*SUPPLIED RECORDS*
========================================

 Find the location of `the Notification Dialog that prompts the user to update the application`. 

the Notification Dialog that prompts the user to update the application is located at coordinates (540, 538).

========================================

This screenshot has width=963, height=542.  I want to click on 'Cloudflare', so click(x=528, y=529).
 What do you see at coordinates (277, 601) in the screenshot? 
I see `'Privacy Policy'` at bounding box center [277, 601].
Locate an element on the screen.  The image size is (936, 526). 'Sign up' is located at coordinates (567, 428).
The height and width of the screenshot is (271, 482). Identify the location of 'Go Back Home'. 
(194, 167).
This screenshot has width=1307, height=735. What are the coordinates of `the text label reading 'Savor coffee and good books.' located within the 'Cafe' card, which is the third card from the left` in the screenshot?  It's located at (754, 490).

========================================

*WRITTEN REQUEST*
Can you reproduce, word for word, the lines from the one containing "What do you" through the one containing "This screenshot has width=1307, height=735.", including both of those lines?

*SOLUTION FOR THIS PROBLEM*
 What do you see at coordinates (277, 601) in the screenshot? 
I see `'Privacy Policy'` at bounding box center [277, 601].
Locate an element on the screen.  The image size is (936, 526). 'Sign up' is located at coordinates (567, 428).
The height and width of the screenshot is (271, 482). Identify the location of 'Go Back Home'. 
(194, 167).
This screenshot has width=1307, height=735. What are the coordinates of `the text label reading 'Savor coffee and good books.' located within the 'Cafe' card, which is the third card from the left` in the screenshot?  It's located at (754, 490).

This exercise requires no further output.